--- Begin ---
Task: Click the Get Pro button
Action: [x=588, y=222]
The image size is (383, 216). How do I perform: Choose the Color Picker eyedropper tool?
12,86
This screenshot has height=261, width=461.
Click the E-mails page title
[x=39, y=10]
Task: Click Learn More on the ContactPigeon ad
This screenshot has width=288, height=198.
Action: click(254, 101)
--- End ---
--- Begin ---
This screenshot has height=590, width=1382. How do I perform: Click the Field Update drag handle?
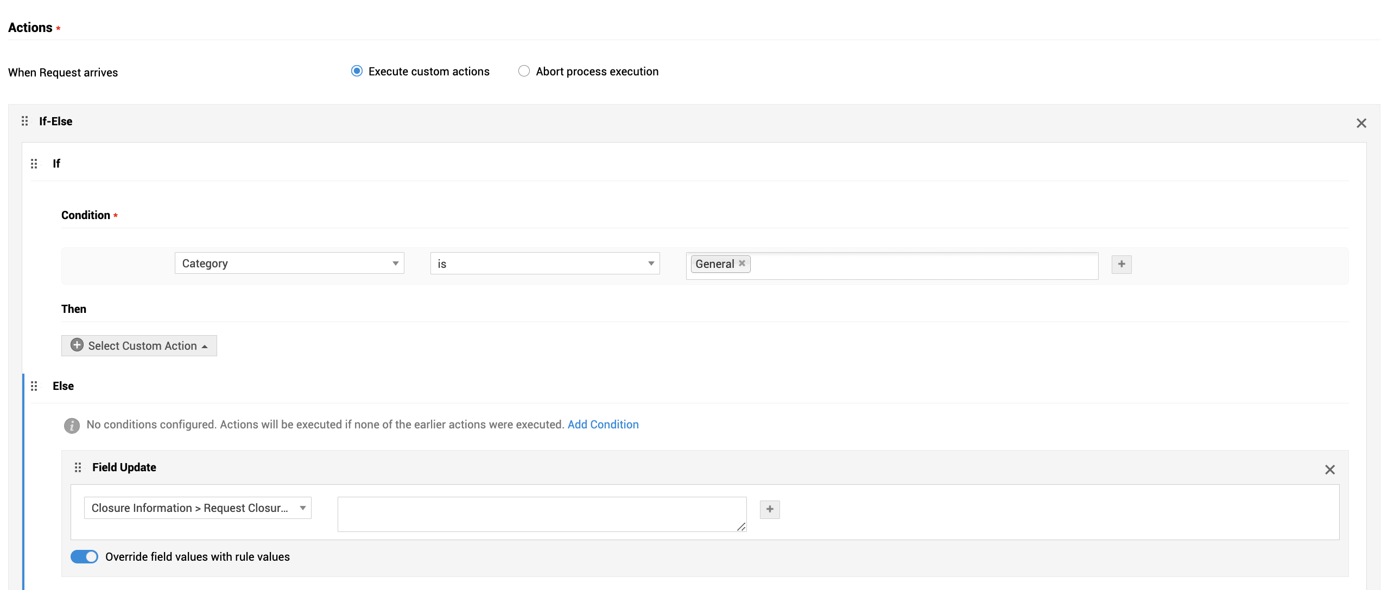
--- End ---
◆ WHAT THIS TASK INVOLVES
Please output the lines of the listing that begin at the line containing "The image size" and end with the line containing "Action: click(254, 101)", both included, exactly as they appear, and nothing else.

◆ TASK ANSWER
The image size is (383, 216). How do I perform: Choose the Color Picker eyedropper tool?
12,86
This screenshot has height=261, width=461.
Click the E-mails page title
[x=39, y=10]
Task: Click Learn More on the ContactPigeon ad
This screenshot has width=288, height=198.
Action: click(254, 101)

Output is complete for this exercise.